### Assignment
Print all the records exactly, please.

### Material for this task
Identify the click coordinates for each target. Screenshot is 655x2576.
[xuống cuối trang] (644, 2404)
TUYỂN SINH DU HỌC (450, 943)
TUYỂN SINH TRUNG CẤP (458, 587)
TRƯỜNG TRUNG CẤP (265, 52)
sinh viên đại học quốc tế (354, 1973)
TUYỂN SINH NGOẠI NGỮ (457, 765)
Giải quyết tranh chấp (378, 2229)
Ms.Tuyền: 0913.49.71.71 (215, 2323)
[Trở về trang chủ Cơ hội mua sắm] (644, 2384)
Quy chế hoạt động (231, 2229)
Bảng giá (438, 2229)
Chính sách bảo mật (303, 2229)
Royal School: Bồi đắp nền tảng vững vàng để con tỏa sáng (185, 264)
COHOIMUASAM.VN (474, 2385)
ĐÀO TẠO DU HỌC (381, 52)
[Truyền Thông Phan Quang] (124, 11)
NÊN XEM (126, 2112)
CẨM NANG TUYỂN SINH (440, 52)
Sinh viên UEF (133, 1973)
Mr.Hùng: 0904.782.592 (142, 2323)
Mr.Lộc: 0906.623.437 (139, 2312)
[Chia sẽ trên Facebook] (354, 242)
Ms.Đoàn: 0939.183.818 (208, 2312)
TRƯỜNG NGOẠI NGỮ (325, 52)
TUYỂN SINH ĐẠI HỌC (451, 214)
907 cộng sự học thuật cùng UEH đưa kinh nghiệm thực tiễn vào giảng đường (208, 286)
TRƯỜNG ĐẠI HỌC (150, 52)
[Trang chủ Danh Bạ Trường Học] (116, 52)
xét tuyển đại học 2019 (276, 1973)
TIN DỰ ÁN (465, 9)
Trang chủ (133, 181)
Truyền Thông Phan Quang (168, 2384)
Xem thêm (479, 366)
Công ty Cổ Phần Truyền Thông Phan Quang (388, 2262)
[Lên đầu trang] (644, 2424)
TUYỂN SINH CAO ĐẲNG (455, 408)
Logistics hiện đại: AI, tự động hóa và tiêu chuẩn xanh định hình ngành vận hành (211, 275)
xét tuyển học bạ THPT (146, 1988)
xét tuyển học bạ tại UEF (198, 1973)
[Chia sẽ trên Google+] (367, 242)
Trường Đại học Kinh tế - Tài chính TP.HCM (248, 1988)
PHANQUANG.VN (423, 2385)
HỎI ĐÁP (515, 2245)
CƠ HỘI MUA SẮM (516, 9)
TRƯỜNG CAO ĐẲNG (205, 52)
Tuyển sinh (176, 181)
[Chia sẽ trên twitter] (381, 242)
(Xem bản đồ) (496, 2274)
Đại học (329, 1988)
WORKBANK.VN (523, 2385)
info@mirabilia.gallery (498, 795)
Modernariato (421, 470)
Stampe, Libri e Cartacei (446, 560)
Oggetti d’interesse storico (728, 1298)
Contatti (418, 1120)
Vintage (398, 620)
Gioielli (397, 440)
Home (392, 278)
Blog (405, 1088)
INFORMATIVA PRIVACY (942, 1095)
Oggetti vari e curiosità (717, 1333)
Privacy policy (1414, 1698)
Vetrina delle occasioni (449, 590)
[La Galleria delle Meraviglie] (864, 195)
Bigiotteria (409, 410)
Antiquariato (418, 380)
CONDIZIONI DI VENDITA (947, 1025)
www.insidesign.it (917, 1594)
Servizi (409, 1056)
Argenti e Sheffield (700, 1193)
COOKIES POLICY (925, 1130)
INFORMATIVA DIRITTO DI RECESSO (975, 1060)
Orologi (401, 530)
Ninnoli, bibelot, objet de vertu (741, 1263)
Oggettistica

### Solution
Identify the click coordinates for each target. Screenshot is 655x2576.
[xuống cuối trang] (644, 2404)
TUYỂN SINH DU HỌC (450, 943)
TUYỂN SINH TRUNG CẤP (458, 587)
TRƯỜNG TRUNG CẤP (265, 52)
sinh viên đại học quốc tế (354, 1973)
TUYỂN SINH NGOẠI NGỮ (457, 765)
Giải quyết tranh chấp (378, 2229)
Ms.Tuyền: 0913.49.71.71 (215, 2323)
[Trở về trang chủ Cơ hội mua sắm] (644, 2384)
Quy chế hoạt động (231, 2229)
Bảng giá (438, 2229)
Chính sách bảo mật (303, 2229)
Royal School: Bồi đắp nền tảng vững vàng để con tỏa sáng (185, 264)
COHOIMUASAM.VN (474, 2385)
ĐÀO TẠO DU HỌC (381, 52)
[Truyền Thông Phan Quang] (124, 11)
NÊN XEM (126, 2112)
CẨM NANG TUYỂN SINH (440, 52)
Sinh viên UEF (133, 1973)
Mr.Hùng: 0904.782.592 (142, 2323)
Mr.Lộc: 0906.623.437 (139, 2312)
[Chia sẽ trên Facebook] (354, 242)
Ms.Đoàn: 0939.183.818 (208, 2312)
TRƯỜNG NGOẠI NGỮ (325, 52)
TUYỂN SINH ĐẠI HỌC (451, 214)
907 cộng sự học thuật cùng UEH đưa kinh nghiệm thực tiễn vào giảng đường (208, 286)
TRƯỜNG ĐẠI HỌC (150, 52)
[Trang chủ Danh Bạ Trường Học] (116, 52)
xét tuyển đại học 2019 (276, 1973)
TIN DỰ ÁN (465, 9)
Trang chủ (133, 181)
Truyền Thông Phan Quang (168, 2384)
Xem thêm (479, 366)
Công ty Cổ Phần Truyền Thông Phan Quang (388, 2262)
[Lên đầu trang] (644, 2424)
TUYỂN SINH CAO ĐẲNG (455, 408)
Logistics hiện đại: AI, tự động hóa và tiêu chuẩn xanh định hình ngành vận hành (211, 275)
xét tuyển học bạ THPT (146, 1988)
xét tuyển học bạ tại UEF (198, 1973)
[Chia sẽ trên Google+] (367, 242)
Trường Đại học Kinh tế - Tài chính TP.HCM (248, 1988)
PHANQUANG.VN (423, 2385)
HỎI ĐÁP (515, 2245)
CƠ HỘI MUA SẮM (516, 9)
TRƯỜNG CAO ĐẲNG (205, 52)
Tuyển sinh (176, 181)
[Chia sẽ trên twitter] (381, 242)
(Xem bản đồ) (496, 2274)
Đại học (329, 1988)
WORKBANK.VN (523, 2385)
info@mirabilia.gallery (498, 795)
Modernariato (421, 470)
Stampe, Libri e Cartacei (446, 560)
Oggetti d’interesse storico (728, 1298)
Contatti (418, 1120)
Vintage (398, 620)
Gioielli (397, 440)
Home (392, 278)
Blog (405, 1088)
INFORMATIVA PRIVACY (942, 1095)
Oggetti vari e curiosità (717, 1333)
Privacy policy (1414, 1698)
Vetrina delle occasioni (449, 590)
[La Galleria delle Meraviglie] (864, 195)
Bigiotteria (409, 410)
Antiquariato (418, 380)
CONDIZIONI DI VENDITA (947, 1025)
www.insidesign.it (917, 1594)
Servizi (409, 1056)
Argenti e Sheffield (700, 1193)
COOKIES POLICY (925, 1130)
INFORMATIVA DIRITTO DI RECESSO (975, 1060)
Orologi (401, 530)
Ninnoli, bibelot, objet de vertu (741, 1263)
Oggettistica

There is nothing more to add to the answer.